I cried, for all that, and for my daughters’ tears. I wonder if it hurts me more that my daughters have to grieve than to have my son not be with me earthside.

July was my ruby red month. But the flower fell off its clip, and the red skirt I ordered off Et.sy not only arrived late but was more like a red earth hue than a ruby red. It was still a pretty color though. And I found these lovely shirts and now own two, and thinking I should get more and wear one for each day of the week. (And I saw too they have a scarf- maybe for winter.) While roaming around on Et.sy (it’s terribly distracting) I came across this shirt. It did not make me think of myself as a little girl, reaching for the stars, but it made me think of my girls, trying to touch Ferdinand.

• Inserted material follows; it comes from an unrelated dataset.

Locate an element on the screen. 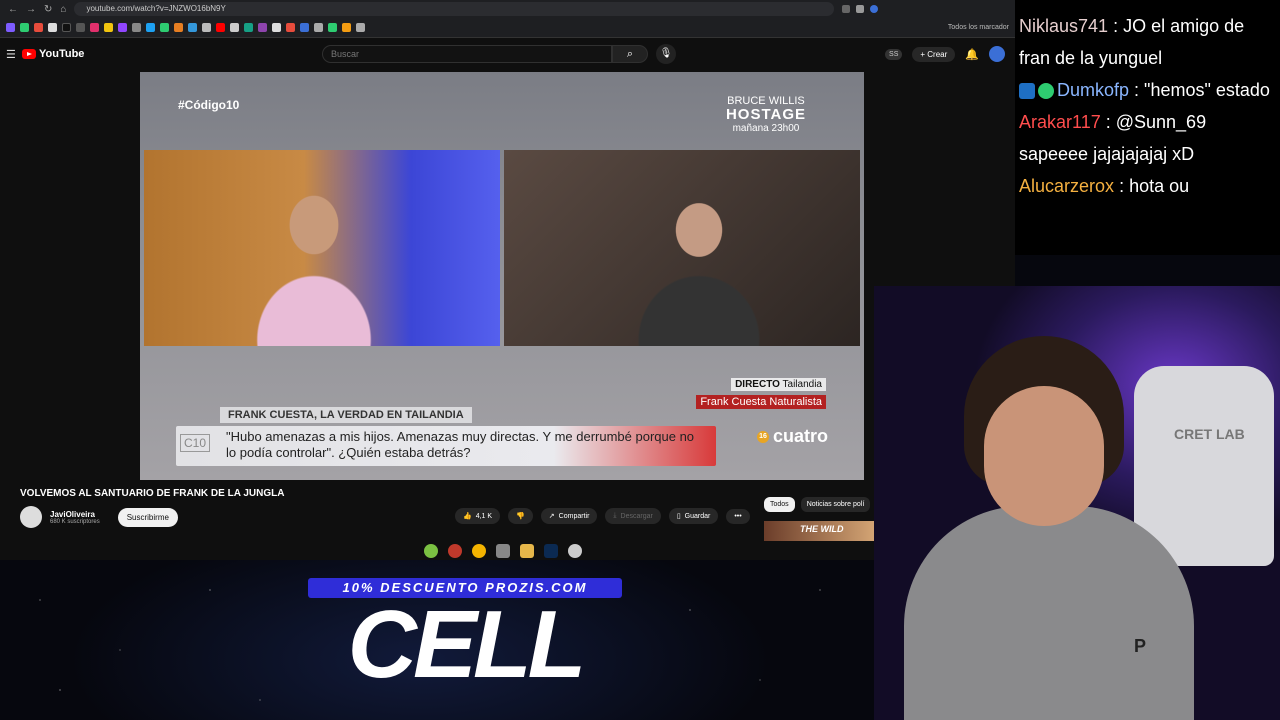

Neither of our families said anything. I am sure they forgot. But R said he did not think they “forgot”, but that they just did not know how to react or what to say. I think they forgot. I insisted so. Val asked why people will forget, and I simply replied that it is just hard when you have never ever met that person, never spent time with him and have no memories to draw upon. Or maybe, they just don’t want to be put in an awkward position. We did receive a few very nice gestures from a few people, and that was wonderful.

And I strung cranes. Twenty rolls of ribbon, ending up with 114 cranes. I still have some cranes left over, and will finish stringing them up next year, but they won’t be much.

And I bet next year, it will be even more quiet.